GEORGE W. BUSH
Aku melihatmu memasuki caf dengan langkah gontai, ditemani malam lengang yang merambat di tubuh New York. Sebuah kursi terpencil disudut ruang, yang menyingkir dari cahaya kerlap-kerlip lampu, kau pilih sebagai teman dalam sunyi. Seteguk dua teguk bir melewati tenggorokanmu yang kering setelah berpidato tentang terorisme di lapangan rumput dunia yang terbakar, karena musim merampas semua kesejukan yang berbaring di puncak-puncak bukit.
Tuhan bagimu terasa dekat waktu itu, ketika matamu menerawang ke langit-langit caf yang suram, membayangkan Saddam terkapar dan tertindih puing-puing istananya. Dan lorong-lorong Irak dipenuhi jerit ketakutan lalu berdanau-danau minyak mengalir dari gurun pasir menuju lambung kotamu yang miskin.
Suara-suara klakson menderu di luar cafe yang membeku dicengkeram ketidakmengertian. Seakan-akan suara tepukan anggota parlemen yang memuji lamunanmu. Bahwa isu terorisme akan menaikkan pangkat negaramu sebagai anjing penjaga peradaban manusia.

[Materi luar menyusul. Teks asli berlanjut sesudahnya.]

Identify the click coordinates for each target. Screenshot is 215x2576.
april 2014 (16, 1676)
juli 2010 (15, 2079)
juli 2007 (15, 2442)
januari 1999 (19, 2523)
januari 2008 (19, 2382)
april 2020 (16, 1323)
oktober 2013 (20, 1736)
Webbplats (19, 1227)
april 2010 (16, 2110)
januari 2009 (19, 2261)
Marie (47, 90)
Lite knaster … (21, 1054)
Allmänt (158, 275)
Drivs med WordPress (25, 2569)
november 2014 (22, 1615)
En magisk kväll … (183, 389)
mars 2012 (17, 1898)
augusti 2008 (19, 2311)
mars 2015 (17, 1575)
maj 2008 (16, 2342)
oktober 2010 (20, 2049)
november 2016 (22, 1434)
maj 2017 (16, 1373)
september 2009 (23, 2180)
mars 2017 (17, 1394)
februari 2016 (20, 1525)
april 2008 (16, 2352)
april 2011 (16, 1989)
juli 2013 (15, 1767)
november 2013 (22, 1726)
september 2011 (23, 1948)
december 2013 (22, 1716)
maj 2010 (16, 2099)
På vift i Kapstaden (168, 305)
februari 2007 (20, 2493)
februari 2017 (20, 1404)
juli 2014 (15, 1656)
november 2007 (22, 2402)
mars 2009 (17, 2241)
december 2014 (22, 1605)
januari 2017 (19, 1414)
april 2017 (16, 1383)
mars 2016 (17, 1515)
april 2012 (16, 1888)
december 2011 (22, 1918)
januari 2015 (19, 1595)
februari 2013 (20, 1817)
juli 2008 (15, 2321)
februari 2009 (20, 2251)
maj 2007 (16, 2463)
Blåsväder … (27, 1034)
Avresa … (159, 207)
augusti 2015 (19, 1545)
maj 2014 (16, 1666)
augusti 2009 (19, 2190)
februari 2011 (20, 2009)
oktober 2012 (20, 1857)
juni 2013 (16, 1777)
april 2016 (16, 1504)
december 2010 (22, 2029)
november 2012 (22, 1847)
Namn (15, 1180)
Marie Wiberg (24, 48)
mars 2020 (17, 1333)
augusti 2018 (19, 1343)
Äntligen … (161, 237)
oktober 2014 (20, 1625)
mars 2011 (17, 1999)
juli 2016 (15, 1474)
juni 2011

Aku melihatmu memasuki pintu lain dalam bilik jiwamu, dengan langkah layu ditemani kunang-kunang Manhattan yang cahayanya bersinar penuh keraguan. Sebuah sofa berwarna bulu domba putih yang halus bertapa seperti menunggu kedatanganmu.Â
Jiwamu bersandar padanya laksana anak kecil yang merebahkan tubuhnya dalam lengan lembut bundanya yang kuyup air kasih Yesus, tanpa deringan telepon para kolega dan tumpukan proposal perdamaian dan Kerjasama, juga jadwal-jadwal kunjungan sepadat lebah di sarangnya hilang entah kemana.
Kepalamu tertunduk syahdu menatap hamparan-hamparan salju yang sehalus kulit bawang, seperti menantang dada kesombongan patung liberty yang meneriakkan kebebasan Amerika dari sudut kota.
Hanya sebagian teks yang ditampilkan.